-------- Source data
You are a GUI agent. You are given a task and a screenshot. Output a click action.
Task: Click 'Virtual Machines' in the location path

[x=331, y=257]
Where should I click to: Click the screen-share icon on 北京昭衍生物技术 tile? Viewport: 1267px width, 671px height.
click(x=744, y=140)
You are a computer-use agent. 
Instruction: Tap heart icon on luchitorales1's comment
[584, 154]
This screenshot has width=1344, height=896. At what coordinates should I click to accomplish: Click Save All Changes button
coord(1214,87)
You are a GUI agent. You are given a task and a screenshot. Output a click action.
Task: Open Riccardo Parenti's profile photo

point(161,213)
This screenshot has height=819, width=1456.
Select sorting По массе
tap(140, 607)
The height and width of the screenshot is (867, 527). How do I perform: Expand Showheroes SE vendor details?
----------------
All of the data must be returned exactly.

You are a GUI agent. You are given a task and a screenshot. Output a click action.
Task: Click 'Virtual Machines' in the location path

[x=331, y=257]
Where should I click to: Click the screen-share icon on 北京昭衍生物技术 tile? Viewport: 1267px width, 671px height.
click(x=744, y=140)
You are a computer-use agent. 
Instruction: Tap heart icon on luchitorales1's comment
[584, 154]
This screenshot has width=1344, height=896. At what coordinates should I click to accomplish: Click Save All Changes button
coord(1214,87)
You are a GUI agent. You are given a task and a screenshot. Output a click action.
Task: Open Riccardo Parenti's profile photo

point(161,213)
This screenshot has height=819, width=1456.
Select sorting По массе
tap(140, 607)
The height and width of the screenshot is (867, 527). How do I perform: Expand Showheroes SE vendor details?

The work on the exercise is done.